I see that Cadillac, Nissan and Lexus have all gone for a camera system and also hands-free.

Yep. Huang would most likely still be alive if Tesla had used a driver facing camera monitoring system.
 
There is an interesction like this in Austin. On Autopilot drive west on US Highway 71 from I-35 to the 360 Capitol of Tx Highway exit where the right two lanes split off to Hwy 360. Halfway along the route FSD will disengage and Autopilot takes over and at the above mentioned exit it will run you head-on in to the concrete lane divider if you don't disengage. I nearly crashed the first time I experienced this, now I manually drive that exit.
It does this to this day, or it did that and the bug was eventually fixed?
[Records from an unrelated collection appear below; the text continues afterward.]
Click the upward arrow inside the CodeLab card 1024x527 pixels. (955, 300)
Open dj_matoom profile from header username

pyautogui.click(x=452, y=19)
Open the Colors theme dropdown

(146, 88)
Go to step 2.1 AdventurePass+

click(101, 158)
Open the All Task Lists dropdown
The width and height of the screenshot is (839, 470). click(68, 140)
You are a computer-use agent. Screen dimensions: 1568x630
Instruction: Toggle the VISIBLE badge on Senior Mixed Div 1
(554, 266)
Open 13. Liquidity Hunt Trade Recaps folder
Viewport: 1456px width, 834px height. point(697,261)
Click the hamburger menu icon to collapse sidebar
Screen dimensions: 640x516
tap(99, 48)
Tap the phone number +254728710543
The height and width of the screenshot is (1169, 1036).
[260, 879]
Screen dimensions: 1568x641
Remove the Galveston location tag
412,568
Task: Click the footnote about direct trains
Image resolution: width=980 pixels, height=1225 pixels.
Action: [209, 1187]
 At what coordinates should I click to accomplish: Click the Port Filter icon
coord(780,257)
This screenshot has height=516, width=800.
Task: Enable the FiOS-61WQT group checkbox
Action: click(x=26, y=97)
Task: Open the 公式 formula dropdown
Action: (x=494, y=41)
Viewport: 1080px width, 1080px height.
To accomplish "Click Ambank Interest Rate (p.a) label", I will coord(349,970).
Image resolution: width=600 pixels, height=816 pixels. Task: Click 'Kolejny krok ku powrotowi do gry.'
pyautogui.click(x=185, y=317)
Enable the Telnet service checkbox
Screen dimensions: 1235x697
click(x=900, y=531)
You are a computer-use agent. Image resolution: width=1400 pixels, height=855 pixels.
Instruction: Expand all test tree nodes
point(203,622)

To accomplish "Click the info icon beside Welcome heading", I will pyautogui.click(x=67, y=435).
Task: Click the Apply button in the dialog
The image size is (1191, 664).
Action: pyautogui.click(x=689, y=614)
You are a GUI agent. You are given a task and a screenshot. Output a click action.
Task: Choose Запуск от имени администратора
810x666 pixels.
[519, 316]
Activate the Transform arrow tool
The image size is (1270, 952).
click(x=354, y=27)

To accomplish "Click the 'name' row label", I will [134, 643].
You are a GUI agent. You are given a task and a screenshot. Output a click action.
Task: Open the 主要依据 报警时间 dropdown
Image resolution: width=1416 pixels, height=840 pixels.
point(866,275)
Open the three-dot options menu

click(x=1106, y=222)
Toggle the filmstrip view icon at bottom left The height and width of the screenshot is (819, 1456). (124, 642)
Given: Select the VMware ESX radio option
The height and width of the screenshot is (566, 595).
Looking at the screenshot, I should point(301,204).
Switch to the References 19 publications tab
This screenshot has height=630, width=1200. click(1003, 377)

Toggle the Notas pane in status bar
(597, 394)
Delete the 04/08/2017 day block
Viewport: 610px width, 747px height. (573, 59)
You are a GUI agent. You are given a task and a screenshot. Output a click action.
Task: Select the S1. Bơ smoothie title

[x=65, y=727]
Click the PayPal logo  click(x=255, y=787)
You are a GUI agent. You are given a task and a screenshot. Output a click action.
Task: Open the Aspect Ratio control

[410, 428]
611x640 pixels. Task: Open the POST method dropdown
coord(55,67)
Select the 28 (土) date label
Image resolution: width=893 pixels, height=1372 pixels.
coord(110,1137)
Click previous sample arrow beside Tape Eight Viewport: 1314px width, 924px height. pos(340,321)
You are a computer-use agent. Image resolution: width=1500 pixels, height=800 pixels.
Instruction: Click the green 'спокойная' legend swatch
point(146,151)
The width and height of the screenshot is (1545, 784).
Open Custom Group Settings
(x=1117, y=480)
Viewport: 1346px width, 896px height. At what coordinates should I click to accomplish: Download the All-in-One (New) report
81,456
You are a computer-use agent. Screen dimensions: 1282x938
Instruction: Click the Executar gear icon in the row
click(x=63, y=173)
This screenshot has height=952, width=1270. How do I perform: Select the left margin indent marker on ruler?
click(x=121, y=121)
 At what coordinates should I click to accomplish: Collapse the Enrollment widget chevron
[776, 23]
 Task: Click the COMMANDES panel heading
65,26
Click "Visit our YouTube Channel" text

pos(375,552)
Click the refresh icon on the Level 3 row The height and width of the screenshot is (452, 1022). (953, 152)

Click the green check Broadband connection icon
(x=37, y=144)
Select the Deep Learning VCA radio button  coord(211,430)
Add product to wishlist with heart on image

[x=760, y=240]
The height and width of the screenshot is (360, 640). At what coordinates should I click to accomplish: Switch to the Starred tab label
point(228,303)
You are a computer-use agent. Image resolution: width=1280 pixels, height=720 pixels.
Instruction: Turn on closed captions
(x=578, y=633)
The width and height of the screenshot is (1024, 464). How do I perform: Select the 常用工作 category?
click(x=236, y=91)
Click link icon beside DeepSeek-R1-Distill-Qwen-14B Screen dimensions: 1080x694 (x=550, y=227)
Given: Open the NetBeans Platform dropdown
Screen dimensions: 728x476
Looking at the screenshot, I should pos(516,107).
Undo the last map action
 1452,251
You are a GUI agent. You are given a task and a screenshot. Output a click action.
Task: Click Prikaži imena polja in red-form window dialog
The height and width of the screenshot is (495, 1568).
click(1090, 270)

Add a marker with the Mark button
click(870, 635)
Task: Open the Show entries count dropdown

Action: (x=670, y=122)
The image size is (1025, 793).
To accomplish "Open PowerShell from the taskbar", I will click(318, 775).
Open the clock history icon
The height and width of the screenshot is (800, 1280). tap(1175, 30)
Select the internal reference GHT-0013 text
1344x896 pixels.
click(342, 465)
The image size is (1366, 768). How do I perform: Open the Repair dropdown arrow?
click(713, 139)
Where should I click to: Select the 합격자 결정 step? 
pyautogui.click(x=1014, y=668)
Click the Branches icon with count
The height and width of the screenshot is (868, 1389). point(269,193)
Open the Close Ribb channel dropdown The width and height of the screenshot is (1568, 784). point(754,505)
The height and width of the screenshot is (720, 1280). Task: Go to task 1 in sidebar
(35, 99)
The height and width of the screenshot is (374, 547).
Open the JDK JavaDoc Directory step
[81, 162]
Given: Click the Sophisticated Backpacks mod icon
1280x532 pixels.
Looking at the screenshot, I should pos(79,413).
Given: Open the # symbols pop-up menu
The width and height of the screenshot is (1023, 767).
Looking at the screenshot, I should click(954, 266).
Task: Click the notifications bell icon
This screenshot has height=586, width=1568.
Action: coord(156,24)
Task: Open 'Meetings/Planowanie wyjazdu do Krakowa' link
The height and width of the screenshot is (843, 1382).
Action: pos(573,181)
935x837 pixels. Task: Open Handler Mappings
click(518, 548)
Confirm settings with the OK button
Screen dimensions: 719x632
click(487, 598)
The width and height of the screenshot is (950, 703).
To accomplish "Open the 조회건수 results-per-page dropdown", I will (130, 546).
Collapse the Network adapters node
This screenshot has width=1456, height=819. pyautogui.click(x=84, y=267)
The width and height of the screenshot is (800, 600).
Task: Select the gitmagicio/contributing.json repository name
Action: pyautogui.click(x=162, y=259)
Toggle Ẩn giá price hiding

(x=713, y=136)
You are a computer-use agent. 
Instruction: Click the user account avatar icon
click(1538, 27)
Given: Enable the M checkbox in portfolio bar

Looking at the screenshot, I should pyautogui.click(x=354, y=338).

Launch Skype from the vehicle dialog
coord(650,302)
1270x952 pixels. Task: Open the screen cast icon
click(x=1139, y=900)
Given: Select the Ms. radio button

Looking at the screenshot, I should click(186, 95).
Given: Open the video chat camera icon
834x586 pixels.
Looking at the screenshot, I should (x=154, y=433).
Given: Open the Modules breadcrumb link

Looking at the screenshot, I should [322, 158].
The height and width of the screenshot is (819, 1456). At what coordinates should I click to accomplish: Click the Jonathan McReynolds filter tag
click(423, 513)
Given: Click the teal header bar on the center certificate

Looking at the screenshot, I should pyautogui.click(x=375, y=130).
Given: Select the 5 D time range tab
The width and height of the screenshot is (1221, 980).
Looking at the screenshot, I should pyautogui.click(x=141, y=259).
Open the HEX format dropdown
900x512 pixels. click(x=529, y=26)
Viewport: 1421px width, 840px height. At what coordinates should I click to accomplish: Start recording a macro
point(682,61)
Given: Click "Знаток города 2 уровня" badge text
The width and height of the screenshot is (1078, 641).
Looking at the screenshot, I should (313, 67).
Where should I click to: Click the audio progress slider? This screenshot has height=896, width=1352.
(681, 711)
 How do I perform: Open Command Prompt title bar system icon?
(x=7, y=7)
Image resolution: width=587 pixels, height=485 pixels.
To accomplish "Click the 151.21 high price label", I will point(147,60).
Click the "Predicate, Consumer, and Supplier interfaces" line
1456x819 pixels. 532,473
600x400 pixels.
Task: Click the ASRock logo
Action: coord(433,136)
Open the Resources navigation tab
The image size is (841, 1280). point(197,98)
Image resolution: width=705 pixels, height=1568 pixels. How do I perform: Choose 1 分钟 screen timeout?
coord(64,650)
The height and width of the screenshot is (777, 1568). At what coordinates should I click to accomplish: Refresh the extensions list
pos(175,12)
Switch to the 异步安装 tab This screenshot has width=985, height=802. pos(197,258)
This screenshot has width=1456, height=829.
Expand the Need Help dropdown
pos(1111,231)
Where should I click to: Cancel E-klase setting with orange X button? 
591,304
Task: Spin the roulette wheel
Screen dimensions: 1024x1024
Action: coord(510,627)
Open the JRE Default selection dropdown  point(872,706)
Or you haven't tested recently?
 
It was not so much of a bug in software, but a gore point that autopilot had trouble with.

Evidently guy noticed that this was happening every time we went by that bifurcation. Still he kept it on autopilot until it plowed into that unprotected barrier.

The area had been hit earlier, by a human driver. That compressed the safety devices and left the gore point solid.

Autopilot made the same mistake the previous human driver did. Perhaps just a poorly designed area where the highest speed drivers, in heavy traffic, were faced with a solid barrier between two lanes. An instant of miscalculation proved fatal.
 
A bit more kindness is appropriate here. Accidents happen in vehicles of all kinds. People die. It’s tragic. Nobody is perfect ( look in the mirror...) and automation can help but not fully prevent tragedies. Assigning 100% blame is too simplistic. It’s just sad.

I agree. At the risk of being deemed unkind, I'll go so far as to say that Mr. Huang willingly put his life at risk to be a "beta tester". It's obviously ridiculous for Tesla to continue calling AP a beta product after 5+ years, but they do and Mr. Huang gave up his life so Tesla could continue ironing out a system that can only be ironed out in real life usage.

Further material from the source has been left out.